» WHAT THE TASK REQUIRES
Beginning with the line that holds "The image size is (975, 542).", copy each line through the end of the material below, exactly and with no pictures.

» THE DATA
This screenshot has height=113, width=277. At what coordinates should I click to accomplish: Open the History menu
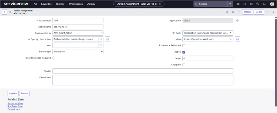(x=60, y=4)
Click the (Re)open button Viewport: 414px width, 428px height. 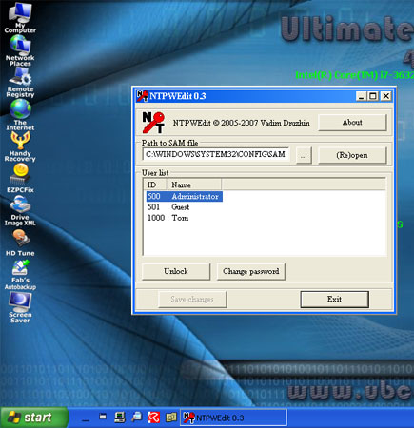click(352, 155)
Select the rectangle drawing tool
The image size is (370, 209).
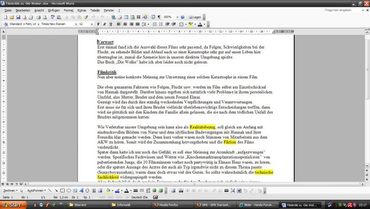62,190
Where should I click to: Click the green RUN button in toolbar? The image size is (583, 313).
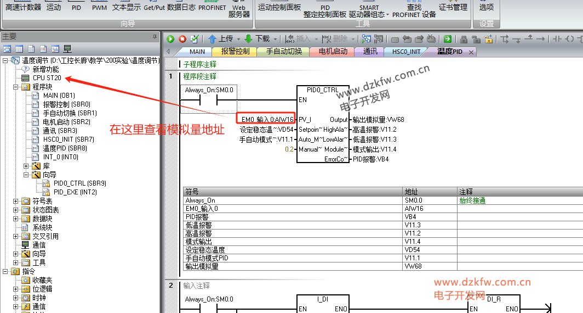(170, 39)
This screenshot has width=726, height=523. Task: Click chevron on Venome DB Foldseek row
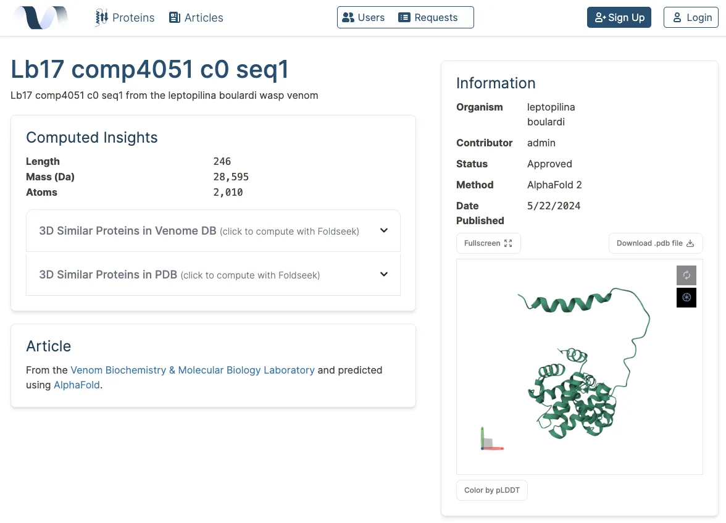coord(384,230)

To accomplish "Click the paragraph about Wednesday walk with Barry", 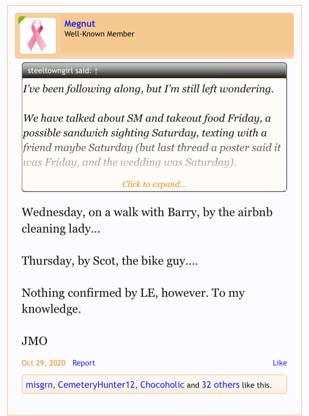I will [x=147, y=220].
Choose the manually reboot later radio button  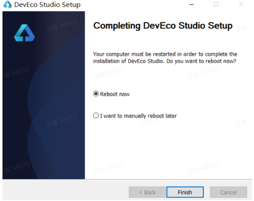96,116
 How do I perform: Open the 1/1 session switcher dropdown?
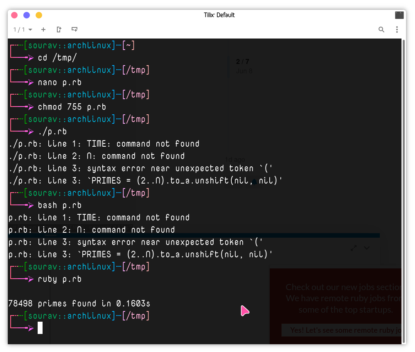pos(23,30)
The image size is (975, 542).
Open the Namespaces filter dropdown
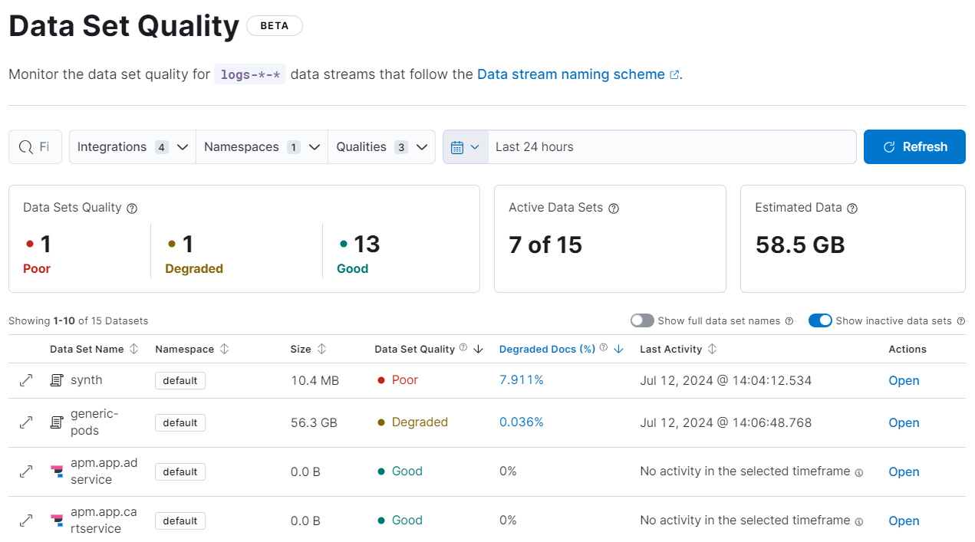coord(262,146)
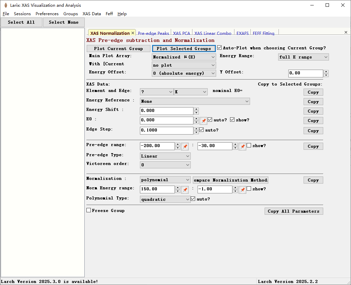Close the XAS Normalization tab with its X

coord(133,33)
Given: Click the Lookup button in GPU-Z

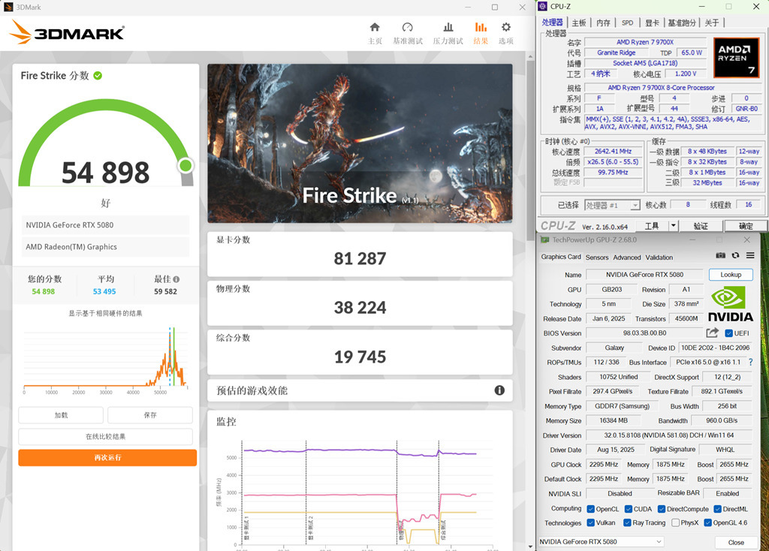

» TASK RESULT
The image size is (975, 542).
Open the Namespaces filter dropdown
coord(262,146)
Close the XAS Normalization tab with its X

coord(133,33)
Given: Click the Lookup button in GPU-Z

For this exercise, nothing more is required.